With MPs openly criticising the Prime Minister at Labour’s conference, growing backbench dissent may soon turn into guerrilla warfare
Three months into their return to office after 14 years, you might expect the Labour Party to be as synchronised as a philharmonic orchestra.
First-time MPs know that any squeak of dissent might damage their careers, while seasoned campaigners are aware that discipline is what made the party electable in the first place.
Yet it wasn’t difficult to find MPs openly criticising Sir Keir Starmer on policy matters at the Labour Party Conference this week.
There is growing opposition to several touchstone positions the party has taken, and already there are indications that he will face guerilla warfare from backbench groupings that are digging in for the long haul.
Starmer has already suspended seven MPs for voting against the Government over its insistence on retaining the two-child benefit cap.

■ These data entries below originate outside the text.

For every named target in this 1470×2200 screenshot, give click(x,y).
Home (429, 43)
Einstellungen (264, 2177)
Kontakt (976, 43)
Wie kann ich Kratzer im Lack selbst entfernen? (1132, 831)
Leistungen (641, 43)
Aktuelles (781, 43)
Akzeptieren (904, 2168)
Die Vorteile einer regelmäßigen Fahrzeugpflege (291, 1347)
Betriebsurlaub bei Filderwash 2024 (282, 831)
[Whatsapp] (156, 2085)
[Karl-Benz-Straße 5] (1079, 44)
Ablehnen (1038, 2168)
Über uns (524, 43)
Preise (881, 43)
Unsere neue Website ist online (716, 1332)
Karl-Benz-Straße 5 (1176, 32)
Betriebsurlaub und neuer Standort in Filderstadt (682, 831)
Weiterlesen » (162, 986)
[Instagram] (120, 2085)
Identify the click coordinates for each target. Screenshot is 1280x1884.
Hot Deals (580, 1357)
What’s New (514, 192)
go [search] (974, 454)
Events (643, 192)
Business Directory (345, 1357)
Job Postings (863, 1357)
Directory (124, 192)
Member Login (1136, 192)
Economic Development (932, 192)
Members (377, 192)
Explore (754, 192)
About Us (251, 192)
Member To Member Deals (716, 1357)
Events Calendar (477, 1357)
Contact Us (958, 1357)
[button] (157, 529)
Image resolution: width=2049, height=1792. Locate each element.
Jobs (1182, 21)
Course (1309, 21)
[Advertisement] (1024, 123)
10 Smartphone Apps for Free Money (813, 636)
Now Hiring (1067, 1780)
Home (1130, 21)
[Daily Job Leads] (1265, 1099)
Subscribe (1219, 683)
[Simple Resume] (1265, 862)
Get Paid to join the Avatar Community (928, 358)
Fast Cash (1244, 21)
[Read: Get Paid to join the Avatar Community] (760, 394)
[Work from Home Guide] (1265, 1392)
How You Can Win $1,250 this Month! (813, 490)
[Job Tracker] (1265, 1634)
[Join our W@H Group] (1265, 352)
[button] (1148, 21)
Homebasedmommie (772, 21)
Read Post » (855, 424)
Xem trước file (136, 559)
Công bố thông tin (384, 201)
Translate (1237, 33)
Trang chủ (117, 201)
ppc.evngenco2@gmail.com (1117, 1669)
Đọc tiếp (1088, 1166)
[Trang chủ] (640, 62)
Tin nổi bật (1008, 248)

The talk at the conference in Liverpool was whether he will have to carry on suspending more and more rebel MPs like a referee who has lost control of a match.
The decision to means test the winter fuel payment for pensioners is already a key battleground that might pit Starmer against ever greater numbers of his legion of MPs.
Party members voted in favour of reversing the cut in a motion that was carried on the final day of the Labour conference. The vote is not binding, but it highlighted the fact that Starmer has no mandate, either from the electorate (as the policy was not in the Labour manifesto) or his own party.
Rachael Maskell, the MP for York Central since 2015, is a physiotherapist with 20 years’ experience of running NHS services, who is among the leading critics of the winter fuel payment cut.
She says: “Good governance depends on digging deep into evidence. We know heating is part of social prescribing. Every one degree temperature drop in people’s homes will result in more people turning up at GPs.
“Cold homes lead to higher mortality rates. I have told the chancellor this but got no response. It’s 2024, I literally do not want people turning up at my surgery to tell them they simply have to wrap themselves up more to keep warm”.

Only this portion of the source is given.